As the cryptocurrency market continues to experience significant fluctuations, a prominent chartist, Aksel Kibar, has highlighted a potential downfall in the Bitcoin price to around $72,500. This prediction is based on the formation of an ascending channel on the BTC daily timeframe over the past few months. The ascending channel, characterized by two upward-sloping trendlines, typically indicates a persistent upward trend. However, the recent swing high around $82,500 and the ongoing retracement may lead to a drop in the Bitcoin price.
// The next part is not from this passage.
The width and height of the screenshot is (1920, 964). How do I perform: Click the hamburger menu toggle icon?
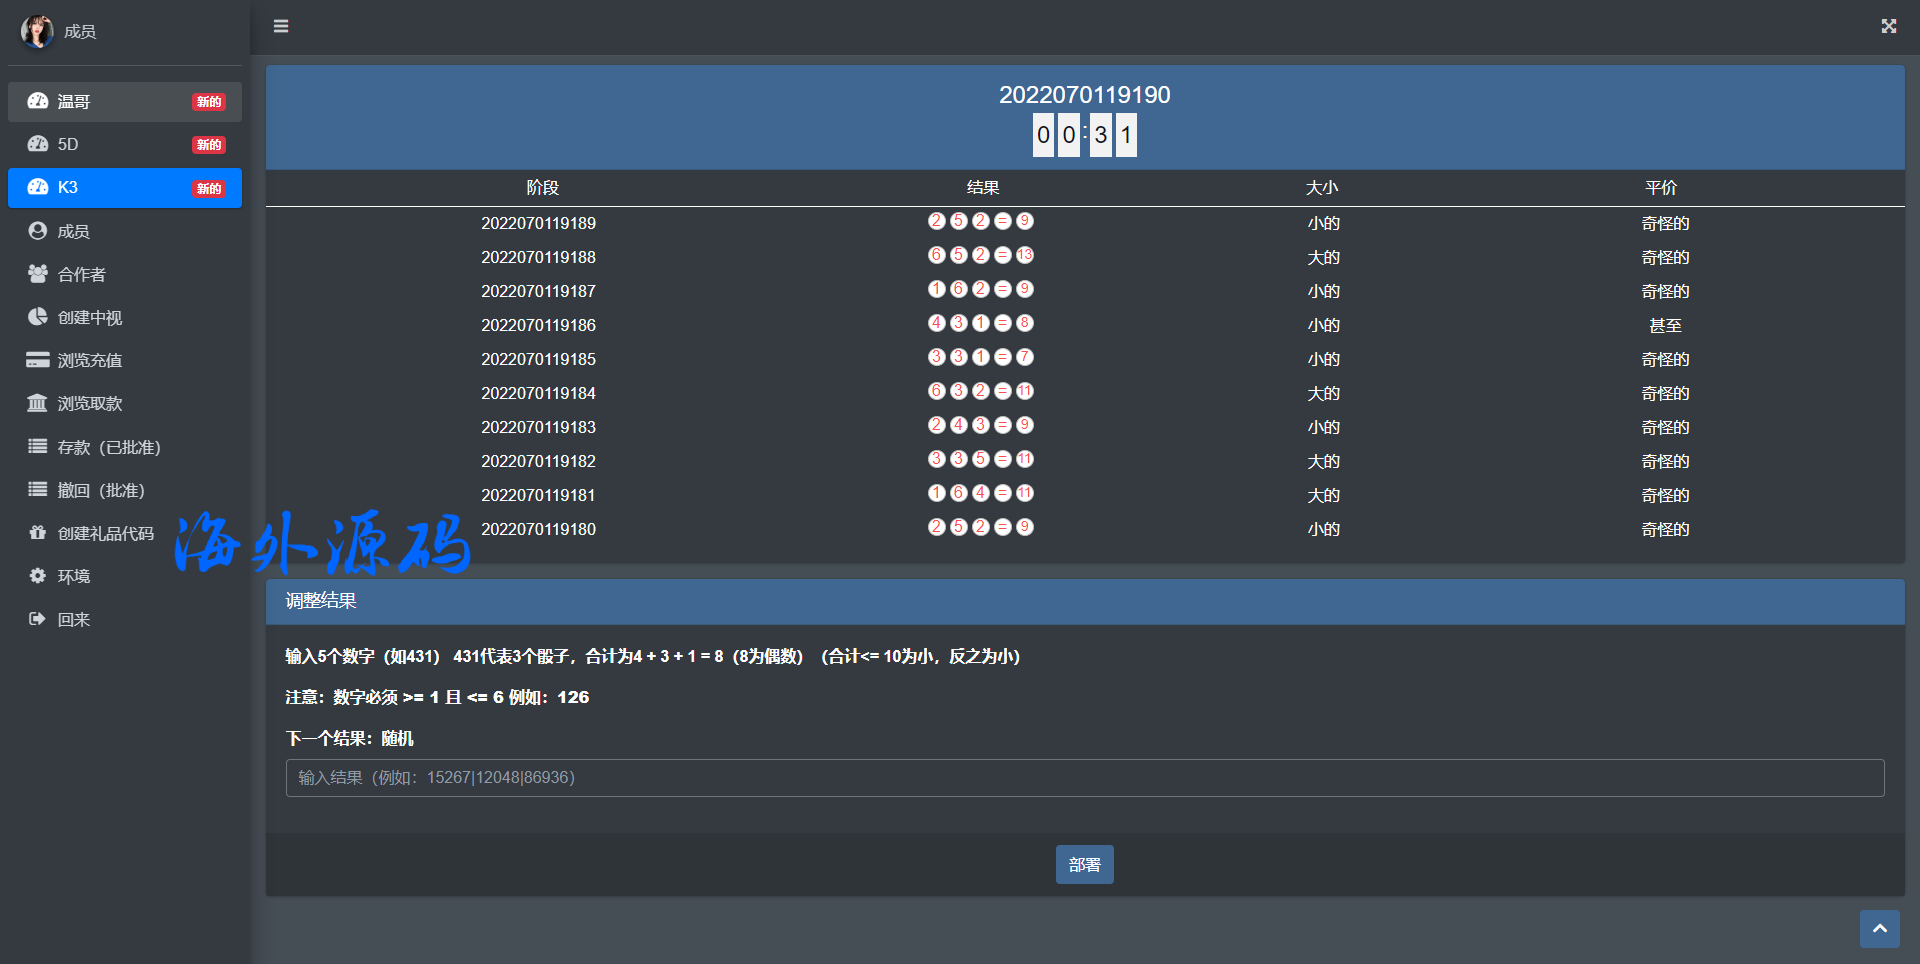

The technical analysis pattern suggests that the upper boundary of the ascending channel acts as resistance, while the lower trendline provides a support cushion to the asset's price. If the Bitcoin price falls to $72,500, it is crucial to observe what happens at the lower boundary. A bounce back from this support level could propel the price towards the upper trendline, with a resistance region to watch just above $86,000. This region is likely to see a confluence of the 365-day moving average and the upper boundary line, which could lead to further significant upside if the Bitcoin price breaks above it.
Market Implications and Future Outlook
On the other hand, if the Bitcoin price loses the $72,500 support, it could trigger a wave of bearish pressure, potentially leading to a drop as low as $60,000. According to Kibar, a short-term reversal could form at this level. It is essential to note that the chartist would only consider entering a long position above the 365-day moving average, a major indicator of the start of a bull market. As of now, the price of BTC stands at around $76,762, reflecting a 2% jump in the past 24 hours. The market will be closely watching the Bitcoin price's movement in the coming days to determine the validity of this prediction.
In the context of the current market trend, it is crucial for investors to exercise caution and carefully consider their investment decisions. The potential downfall to $72,500 may present a buying opportunity for some, but it also poses a significant risk for those who are not prepared for the potential volatility. As the cryptocurrency market continues to evolve, it is essential to stay informed and adapt to the changing market conditions to make informed investment decisions.